The small displacement and iron block leads to the slow warm up on cold days. I get complaints from my wife as to the slowness to warm up the interior. She is used to an all aluminum 3.5 litre V6 in her Olds Intrigue which starts putting out heat with in a mile to a mile and a half.


----------



## NickD (Dec 10, 2011)

Just another minor factor with the 1.4L engine, with my 04 Cavalier with the DOHC engine, at idle on level ground, could ease out the clutch and get moving. With the 1.4L, kills the engine, have to lightly touch on the gas pedal to prevent that.

Can't say too much good about fuel economy, just as bad as my 04 Cavalier with this stupid winter gas we are forced to buy. Hope it does much better on long trips. 04 Cavalier got as high as 42 mpg with summer gas, if I could hold the speed to about 53 mph. EPA window sticker says 31-45 mpg, quite a range. But did most of my driving around town and for the first fillup, only got 27.2 mpg.
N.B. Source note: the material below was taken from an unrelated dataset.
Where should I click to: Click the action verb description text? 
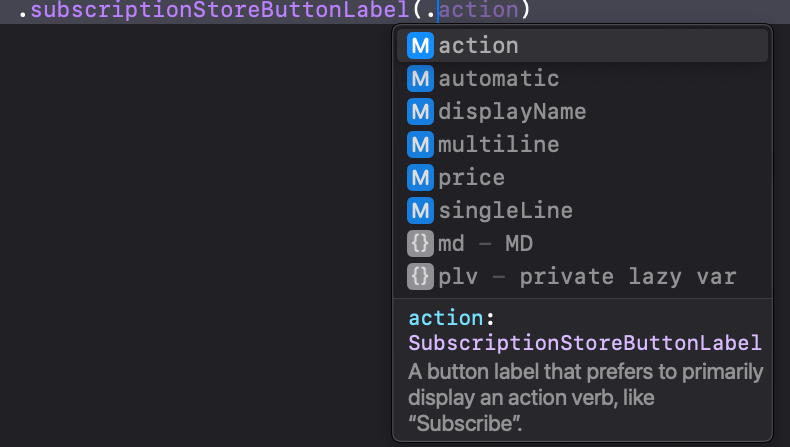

When we first drove it home, average mpg was 44.1, but that was with Ohio summer gas. I only use top tier gas, even my 04 Cavalier shop manual in very small print said to use ethanol free gas, E10 sparingly, whatever the **** that means. My old 84 Honda Accord DX with a 1.7 L engine and good gas would always get 46 mpg on the highway. Gas used to be 120,000 BTU per gallon, now they dropped it down to 96,000 to 106,000 BTU's if you are lucky. Not only getting screwed at the pump, but indirectly as well.


----------



## limited360 (May 6, 2011)

Going closed loop within first ~30 seconds. Its based on catalyst temp more than ECT


----------



## mr_raider (Aug 13, 2011)

No issues with heat, warming up, coolant temp or heater. And it gets cold here! Anybody from Western Canada can chime in? They are the final authority on cold weather.


----------



## UpstateNYBill (Jan 14, 2012)

Kept an eye on the coolant temperature when I first started the car this morning. Outside temp was 33, coolant temp read 41 on startup (temperature dropped overnite). I had heat within about 2 miles, and coolant temp was at 200 degrees in about 4 miles.


----------



## CHUV (Jun 25, 2011)

The little turbo in the winter is quite the beast though. I was able to get the wheels to spin out in 5th gear (automatic). Mind you with lots of snow and all season tires. But still. Tire slip in 5th gear when WOT is pretty interesting to feel coming from such a small car. Glad it has traction control. It really makes a difference, even when being very light footed on takeoffs.


----------



## Richard (Dec 1, 2012)

NickD said:


> Takes forever for that temperature gauge to reach normal, only about a 1/4 the way when driving around town for even seven miles. Maybe have to go back to the old days and put a piece of cardboard in front of the condenser. Then concerned if this thing is ever getting out of open loop mode. That occurs until the engine gets hot enough for close loop mode where the O2 sensor can take over.
> 
> Have to make a 80 mile trip tomorrow, have 413 miles on this thing already and will be watching that temperature gauge. Could have a bad thermostat, making these things in India or China now. 2.2L Cavalier would hit normal even in cold weather after two miles of driving.
> 
> Anyone experience this?


Yes, I noticed it takes a while for the temperature gauge to go up. My previous car was a 2010 Malibu with the 4 cylinder and the temperature gauge would go up after driving a minute or so. With the Cruze, it takes several minutes, but once it starts warming up, it goes up to almost half way pretty quickly. It never reaches the half way point, just a little short of it. But I will say one thing - once the car warms up, the heat is very warm. Even warmer than the Malibu. I never have to put the fan speed higher than 2 clicks.


----------



## NickD (Dec 10, 2011)

Was 63*F Thanksgiving day here a 45*N latitude, next morning, dropped to 9*F. Was listening to this guy on PBS talking about how the Arctic is melting. Not questioning global warming, but just wondered where this cold blast of air was coming from. Certainly not from the Arctic, since its still melting.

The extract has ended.